Quaid-e-Azam Business Park Sheikhupura () is an industrial area being developed by the Punjab government. Previously it was named Quaid-e-azam Apparel Park; the name was changed in November 2019. 
The Chief Minister of the Punjab, Sardar Usman Ahmad Khan Buzdar said that the Quaid-e-Azam Business Park in Sheikhupura will go a long way in boosting industrialization in Pakistan and it would create approximately half million jobs while a labour colony will also be built in the Quaid-e-Azam business park at the land of 200 acres



Location

This business park is spread over 1536 acres of land located on the M2 Lahore-Islamabad Motorway near Sheikhupura.

Preferred industries

Twelve industries are nominated as preferred industries for this industrial area: manufacturing services, auto parts, pharmaceuticals, chemicals, light engineering, plastics, information technology, electronics, food and beverages, logistics, mobile manufacturing and warehousing.

···

## Problems and tasks
- 1) According to the Quaid-e-Azam Business Park text, over how many acres of land is the business park spread?
- 2) List every city, province, or country named in the Quaid-e-Azam Business Park text.
- 3) Carry on the Quaid-e-Azam Business Park text past its final sentence.
The rows that come next have nothing to do with the Quaid-e-Azam Business Park text.

···

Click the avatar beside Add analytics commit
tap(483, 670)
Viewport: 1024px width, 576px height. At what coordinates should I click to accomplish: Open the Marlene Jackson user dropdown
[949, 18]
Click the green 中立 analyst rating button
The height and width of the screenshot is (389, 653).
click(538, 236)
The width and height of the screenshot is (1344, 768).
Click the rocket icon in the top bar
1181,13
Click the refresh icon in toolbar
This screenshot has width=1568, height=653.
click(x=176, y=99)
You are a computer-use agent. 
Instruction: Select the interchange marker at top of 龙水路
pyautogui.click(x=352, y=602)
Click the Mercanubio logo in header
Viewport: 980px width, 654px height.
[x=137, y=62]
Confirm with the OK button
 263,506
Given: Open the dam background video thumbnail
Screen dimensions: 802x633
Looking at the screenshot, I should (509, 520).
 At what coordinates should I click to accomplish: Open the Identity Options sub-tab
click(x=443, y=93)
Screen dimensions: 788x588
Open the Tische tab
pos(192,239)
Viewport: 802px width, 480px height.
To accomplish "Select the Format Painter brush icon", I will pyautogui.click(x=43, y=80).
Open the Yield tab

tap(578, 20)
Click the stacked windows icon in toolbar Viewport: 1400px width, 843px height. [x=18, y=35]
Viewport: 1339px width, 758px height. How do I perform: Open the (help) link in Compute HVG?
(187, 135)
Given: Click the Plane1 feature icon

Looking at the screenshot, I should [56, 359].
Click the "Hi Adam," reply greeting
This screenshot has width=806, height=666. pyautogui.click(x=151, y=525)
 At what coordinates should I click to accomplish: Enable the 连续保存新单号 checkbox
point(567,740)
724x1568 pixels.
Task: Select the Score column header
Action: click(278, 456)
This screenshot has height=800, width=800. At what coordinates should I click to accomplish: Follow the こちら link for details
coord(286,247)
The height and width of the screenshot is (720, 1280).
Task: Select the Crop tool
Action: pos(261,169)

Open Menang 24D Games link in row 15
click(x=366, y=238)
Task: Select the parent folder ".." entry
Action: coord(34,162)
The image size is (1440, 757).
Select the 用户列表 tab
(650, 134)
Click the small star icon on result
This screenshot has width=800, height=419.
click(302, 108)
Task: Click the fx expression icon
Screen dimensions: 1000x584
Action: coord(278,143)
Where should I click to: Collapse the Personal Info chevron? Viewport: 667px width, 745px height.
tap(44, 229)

···

## Answers by task
- 1) 1536 acres

- 2) Sheikhupura, Punjab, Pakistan, Lahore, Islamabad

- 3)
Development status

Prime Minister of Pakistan Imran Khan was scheduled to inaugurate the business park in March 2020, but this was delayed due to the COVID-19 pandemic. Punjab Industrial Estates Development and Management Company (PIEDMC) claims that more than 300 national and multinational companies have shown interest in establishing industrial units in the business park.

Economic zone status
This business park has been declared a special economic zone by the Pakistani government.

Project Launch

Quaid-e-Azam Business Park Sheikhupura has been officially launched on 18th July 2020. Its groundbreaking was done by Prime Minister Imran Khan.